## Page extract
-=-=-=-=-
To no one’s surprise, America’s Federal Reserve left short-term interest rates at a 46-year low of 1% on March 16th, again with heavy hints that they would stay there a while. Perhaps, indeed, for longer than many had thought: output, previously described as “expanding briskly” is now merely growing “at a solid pace”; and the Fed gave a nod to the weak jobs market that it had not given before. Some economists now think that rates will not be raised until the middle of next year.
Ultra-low interest rates pose a huge problem for investors and ultimately for the Fed itself. The central bank’s stance has encouraged punters to take risks on an unprecedented scale. America’s rock-bottom interest rates have unleashed a flood of money into risky assets the world over. Since late 2002 everything from rich-country shares to emerging-market bonds have soared as American investors, who save almost nothing, have sought better returns than the desultory ones available from popping their money in the bank.
The numbers are striking. Between the start of 2003 and its peak on March 9th, Japan’s Topix stockmarket index rose by 35%, all because of foreign buying: domestic investors sold all the way up. At its high point in February America’s S&P 500 was more than 30% up; NASDAQ, driven by hope and hype, climbed more than 60% by late January before taking a breather. Even European shares went up by 20% or so in a bit more than a year, depending on the measure. Germany’s DAX gained more than 40%, despite the economy’s flirtation with recession. The emerging-market equities captured in the widely watched MSCI flew up by 50% last year (see chart 1).
Spreads of riskier bonds over riskless government debt collapsed just about everywhere. In Europe an index of liquid eurobonds, compiled by Credit Suisse First Boston, tightened against swaps (the rate at which the best banks lend to one another) by 70 basis points (bps, or hundredths of a percentage point) from their widest point, to 28bps in January. In America, the firm’s investment-grade corporate-bond index shrank from 247bps to 84bps over the same period. Junk and emerging-market bonds had their biggest and fastest-ever rally. Not a single issuer in J.P. Morgan’s EMBI+ index of emerging-market bonds saw spreads widen (chart 2).
-=-=-=-=-
## Material
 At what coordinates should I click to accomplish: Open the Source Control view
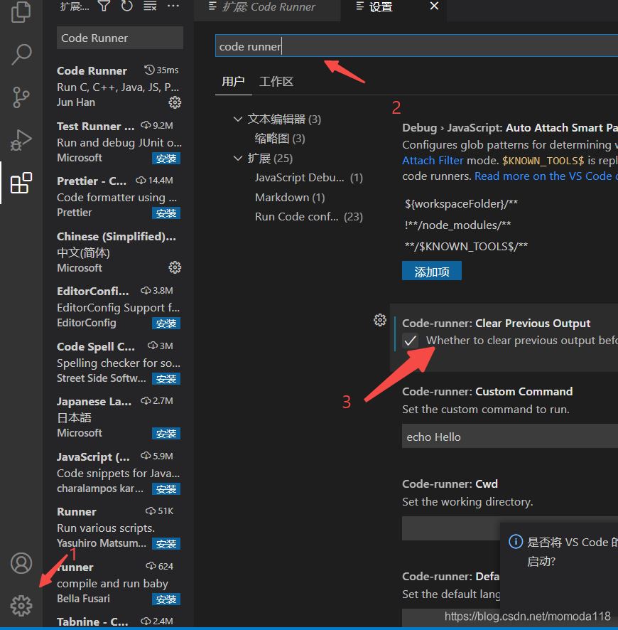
-=-=-=-=-
## Objective
Please revise the Fed rates text from "Ultra-low interest rates" to "in the bank.", replacing "rock-bottom" with "record-low".

## Exercise output
Ultra-low interest rates pose a huge problem for investors and ultimately for the Fed itself. The central bank’s stance has encouraged punters to take risks on an unprecedented scale. America’s record-low interest rates have unleashed a flood of money into risky assets the world over. Since late 2002 everything from rich-country shares to emerging-market bonds have soared as American investors, who save almost nothing, have sought better returns than the desultory ones available from popping their money in the bank.